In October 2015 KNPC awarded contracts to a range of international players for the construction of the long-awaited Al Zour oil refinery 90 km south of Kuwait City, which is planned to be integrated with the Olefins III complex. The $16bn project will add 615,000 barrels per day (bpd) to Kuwait’s refining capacity, more than doubling it to 1.4m bpd. It will be fed by heavy oil from newly developed fields in Kuwait, and will also produce fuel oil for power plants.

The Mina Al Ahmadi refinery and another refinery at Mina Abdullah are also being overhauled under KNPC’s KD3.7bn ($12.2bn) clean fuels project, which aims to increase output and improve the quality of Kuwait’s refined petroleum products. The project is due for completion in the first quarter of 2018, and will raise the refineries’ joint capacity to 800,000 bpd.

New feedstock supply will also come from imports. In May 2016 a $2.93bn contract to construct a liquefied natural gas (LNG) complex at Al Zour was awarded to a consortium headed by South Korea’s Hyundai Engineering and Construction. The complex will include a regasification plant with capacity of 3bn cu metres of gas a day, and eight 225,000-cu-metre storage tanks, as well as docking facilities for LNG vessels. The project is due to be completed by 2020. While Kuwait has abundant gas reserves and is committed to investing in developing them, the complex will allow it to tap into growing global supply of LNG, prices of which have fallen as production has risen.
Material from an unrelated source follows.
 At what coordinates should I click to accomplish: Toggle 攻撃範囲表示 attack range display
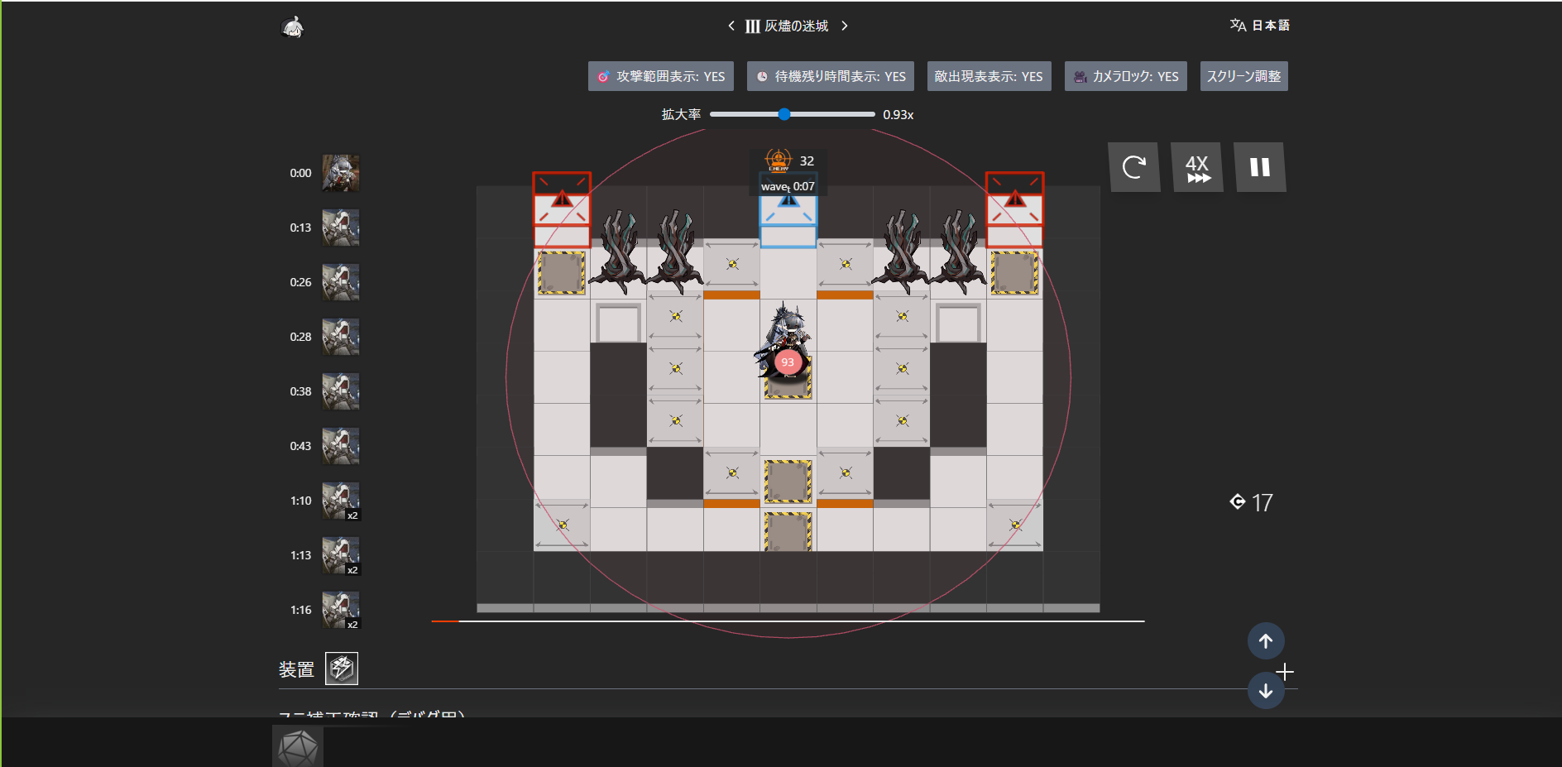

The global petrochemicals sector is growing more competitive as emerging market consumers and rival hydrocarbons producers increase their production capacity. Kuwait’s experience and its partnerships with major players and domestic equity investors put it in a stronger position than most. By investing now in supply and production capacity and broadening its product portfolio, Kuwait can stay ahead of the game.